An individual's preferences can be complicated. The project investigates whether people's preferences do, in fact, conform to the CP-net (conditional preference network) formalism, how such preferences can be combined according to different voting methods, and how vulnerable those methods are to manipulation or "strategic voting." Finally, the very large corpus of preference data from the Netflix Challenge is used to build statistical models of the efficiency of manipulation algorithms and to compare the performance of different consensus methods.
Laboratory experiments will check whether people exhibit preferences that can be modeled by CP-nets. The project extends ideas from aggregation in Bayesian networks (models of conditional probabilities) to aggregation in CP-nets (models of conditional preferences).
The team investigates how statistical inference from noisy data relates to or interacts with strategic manipulability and bribery. The project extends behavioral social choice and computational social choice on voting systems, and the manipulation thereof, from preferences expressed as ratings, rankings, or subsets to preferences expressed as CP-nets.

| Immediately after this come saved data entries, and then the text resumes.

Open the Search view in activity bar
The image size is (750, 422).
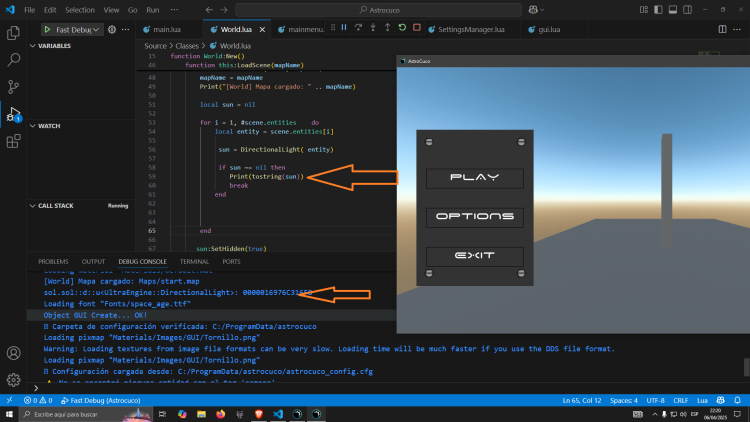pyautogui.click(x=14, y=59)
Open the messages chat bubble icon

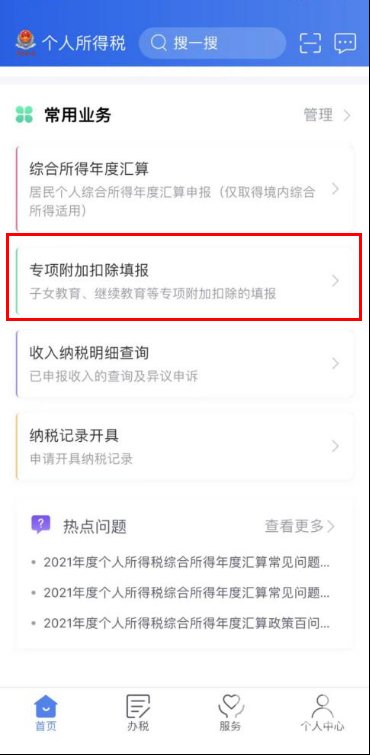[345, 43]

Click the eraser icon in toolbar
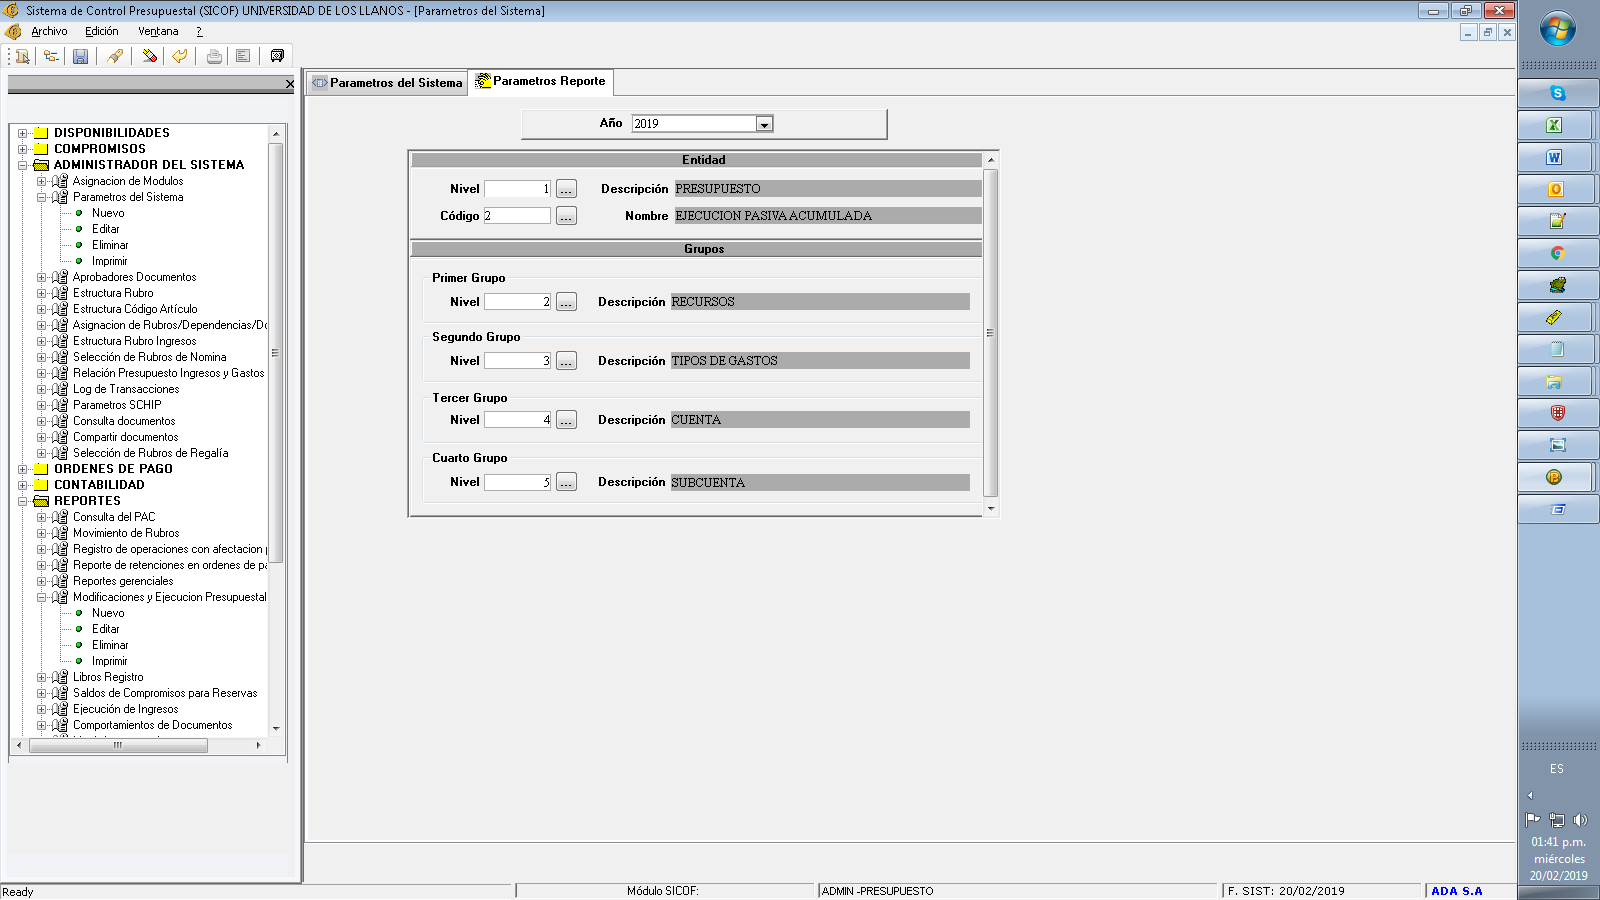pos(149,56)
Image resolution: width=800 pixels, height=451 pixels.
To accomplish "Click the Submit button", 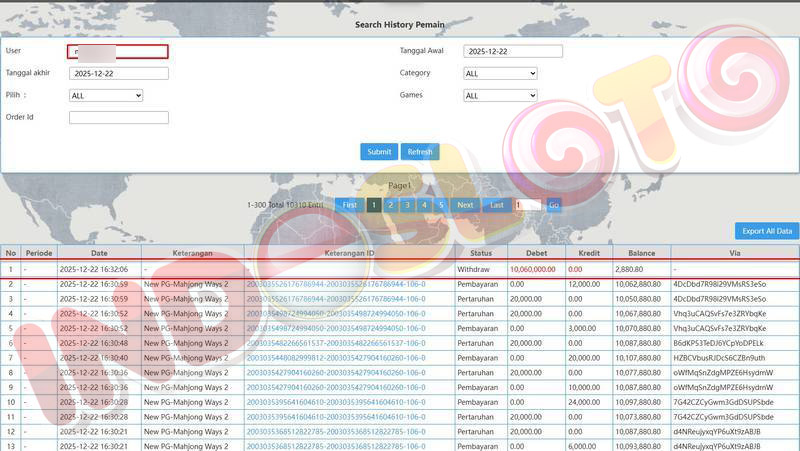I will point(379,152).
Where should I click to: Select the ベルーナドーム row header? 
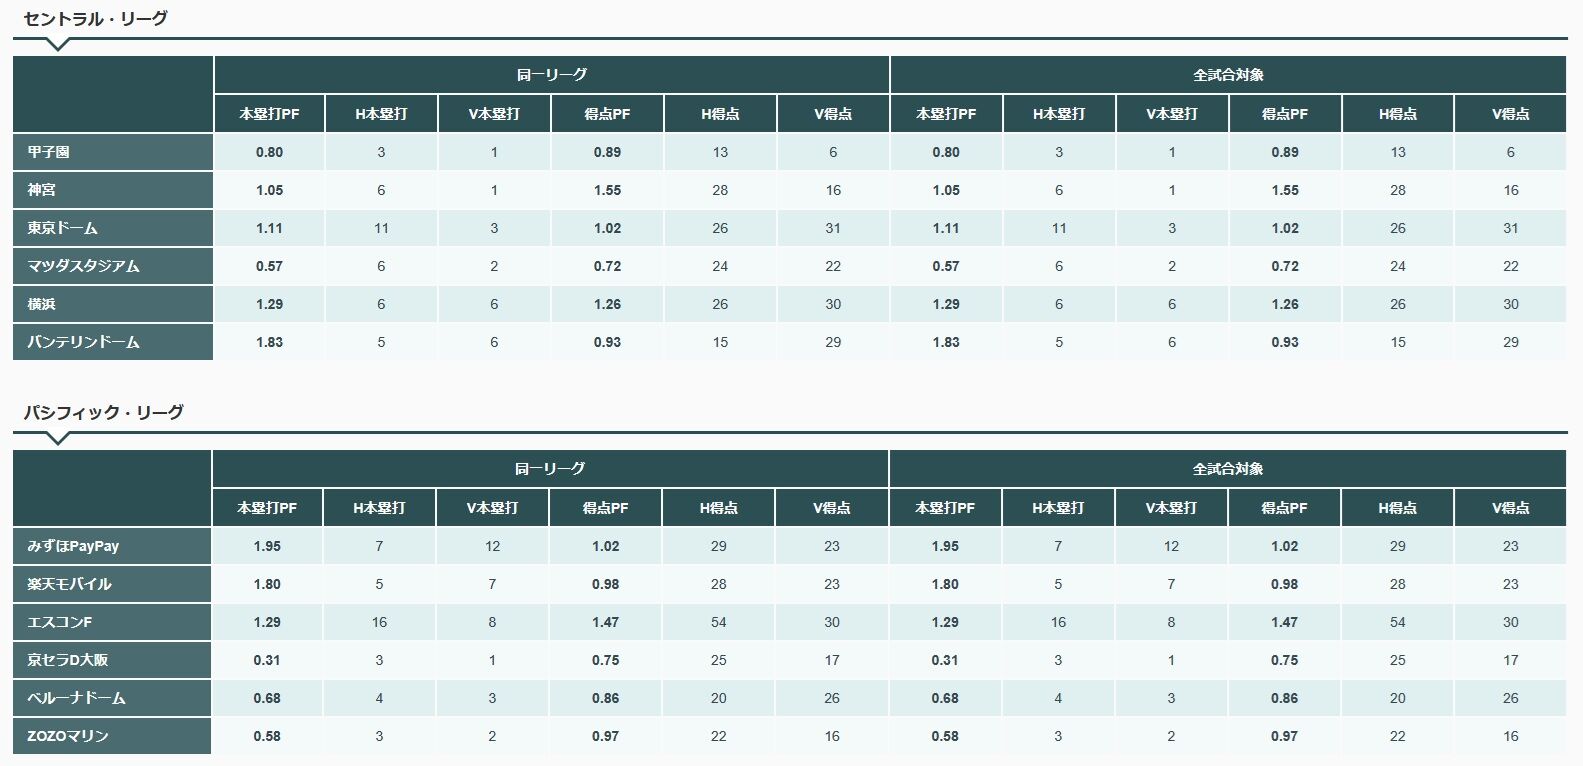(x=112, y=698)
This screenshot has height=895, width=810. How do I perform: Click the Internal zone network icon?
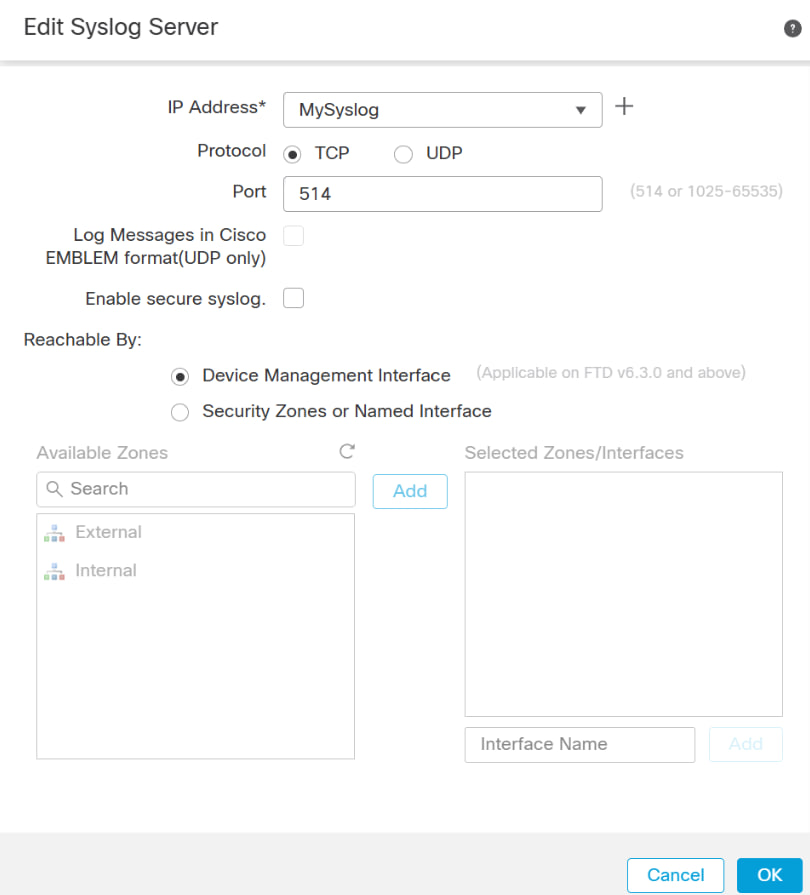pos(53,570)
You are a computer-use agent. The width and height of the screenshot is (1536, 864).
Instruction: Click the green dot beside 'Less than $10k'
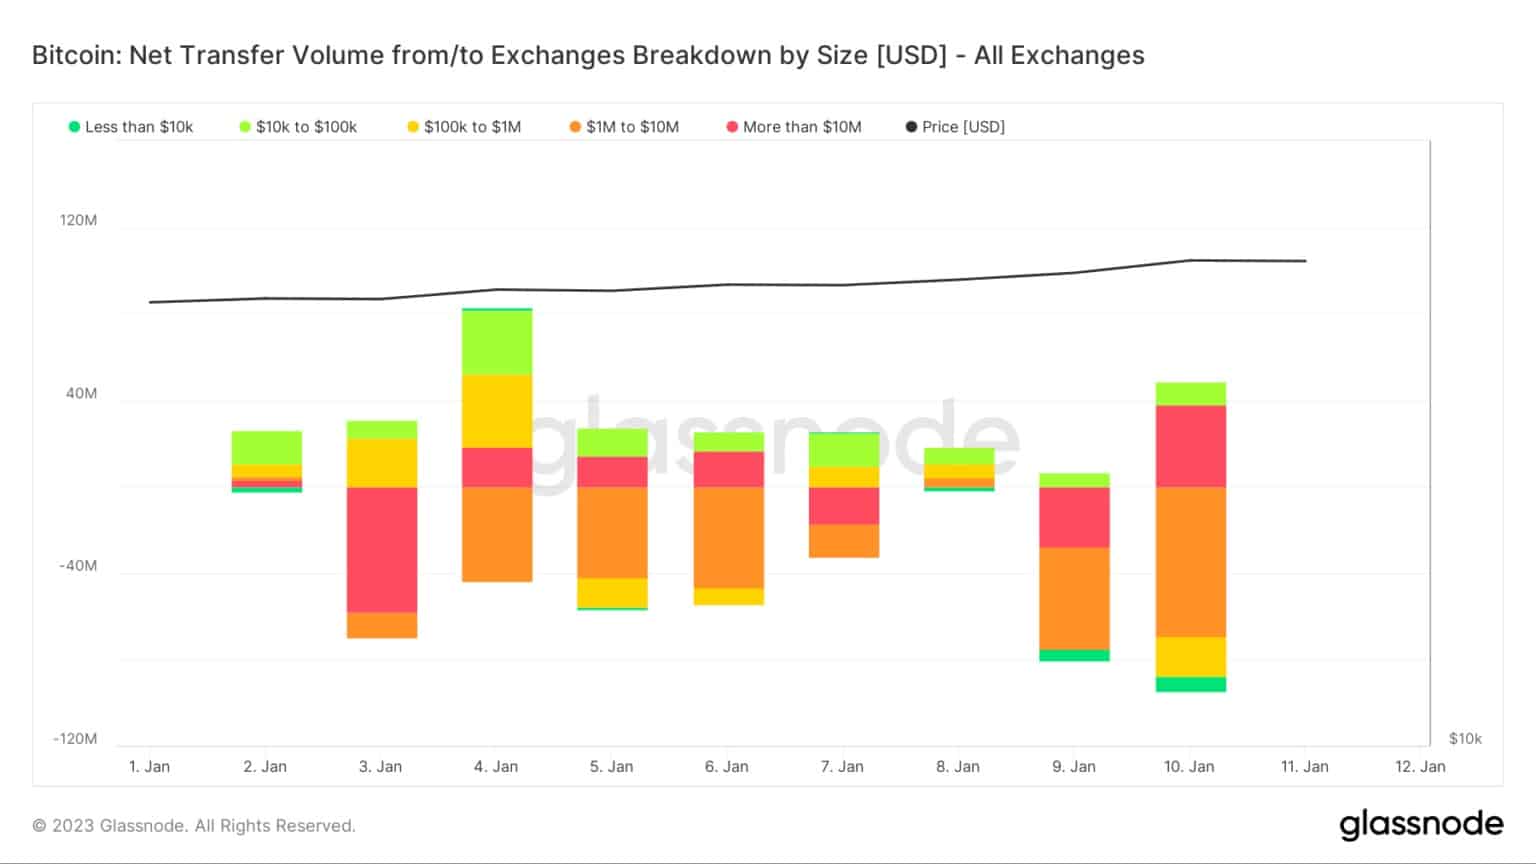click(74, 127)
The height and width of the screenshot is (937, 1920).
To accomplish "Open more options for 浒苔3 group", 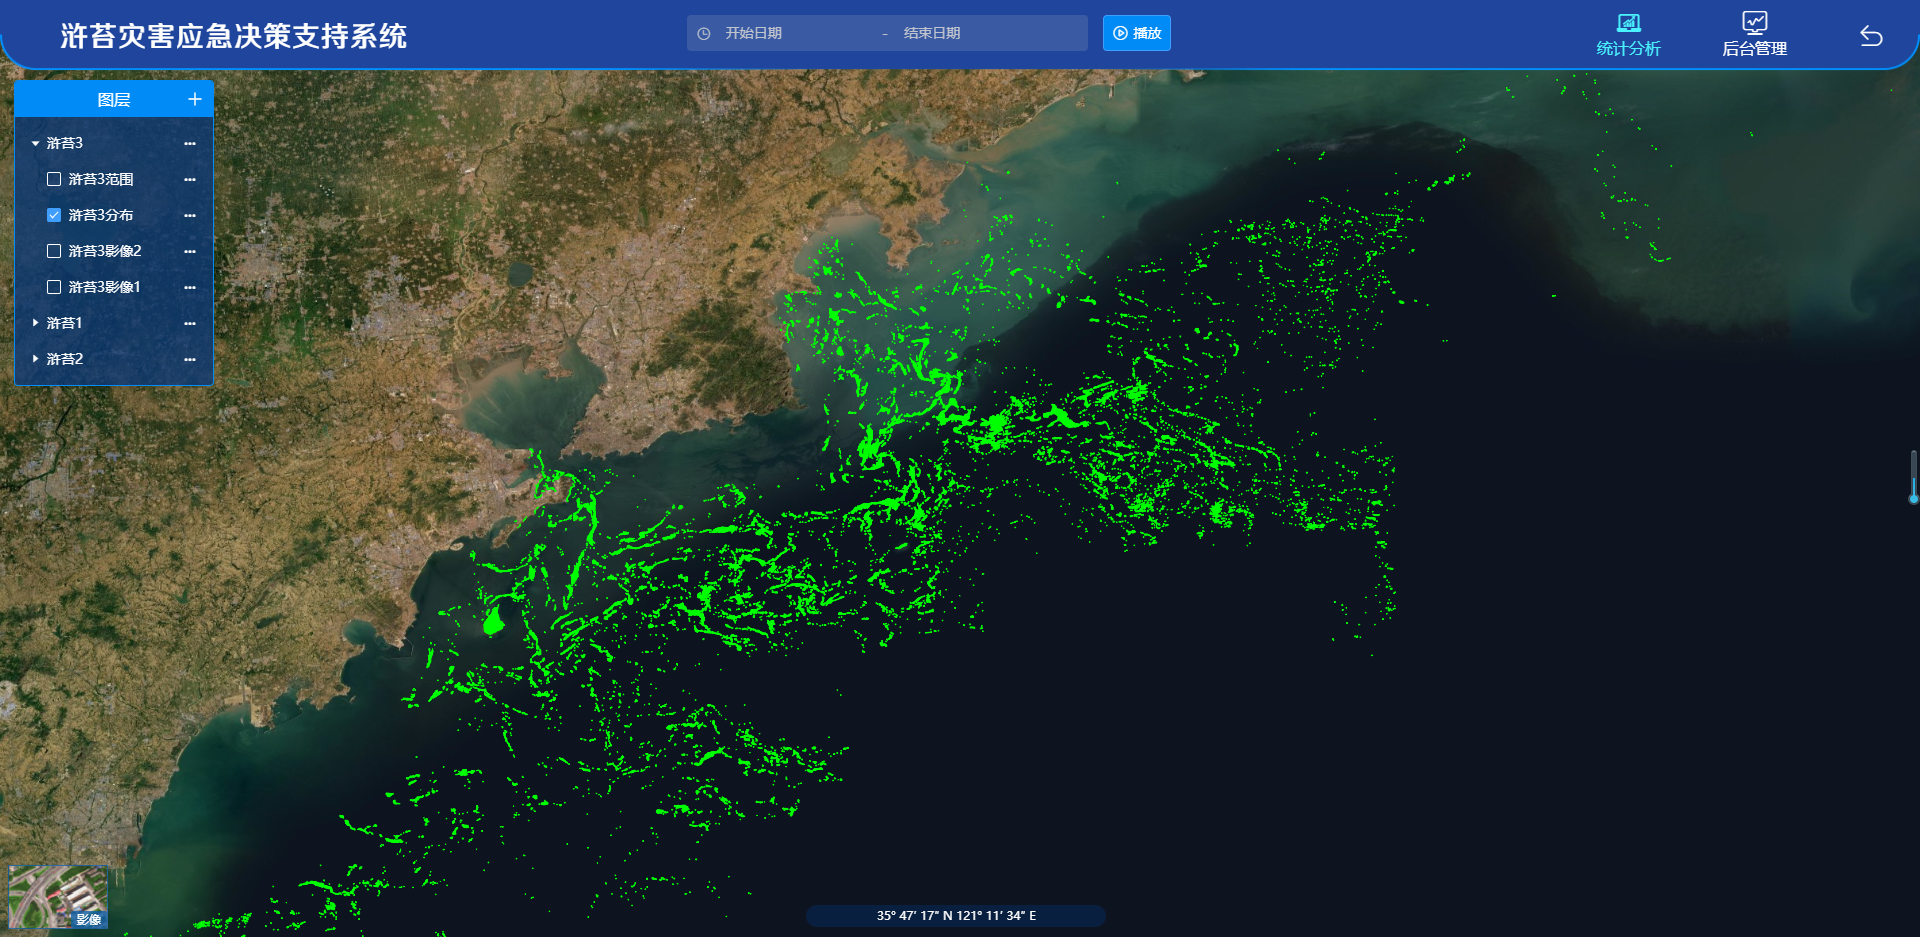I will pyautogui.click(x=190, y=144).
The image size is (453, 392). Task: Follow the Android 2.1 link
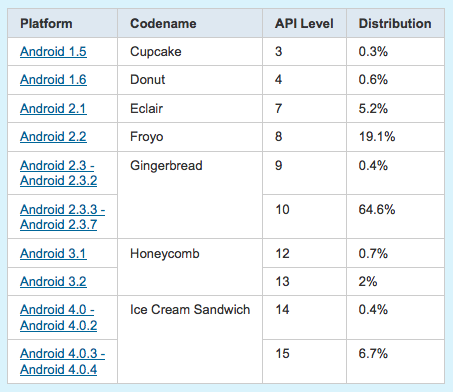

The team investigates the performance of voting methods and the efficiency of manipulation schemes on real preference data from the Netflix challenge data set. These data, namely hundreds of thousands of (slightly perturbed) personal rankings of movies, were released several years ago for data-mining purposes. One can extract individual "elections" based on the rankings of a small set of movies, evaluate and compare various aggregation methods and empirically characterize voting scenarios that are especially susceptible or especially resilient to strategic manipulation.
Among the broader impacts of the research, beyond the integration and cross-fertilization of several distinct research areas spanning several scientific disciplines, are the development of more adequate individual and collective decision making tools, that will help individuals, groups, organizations, and society to improve decision making.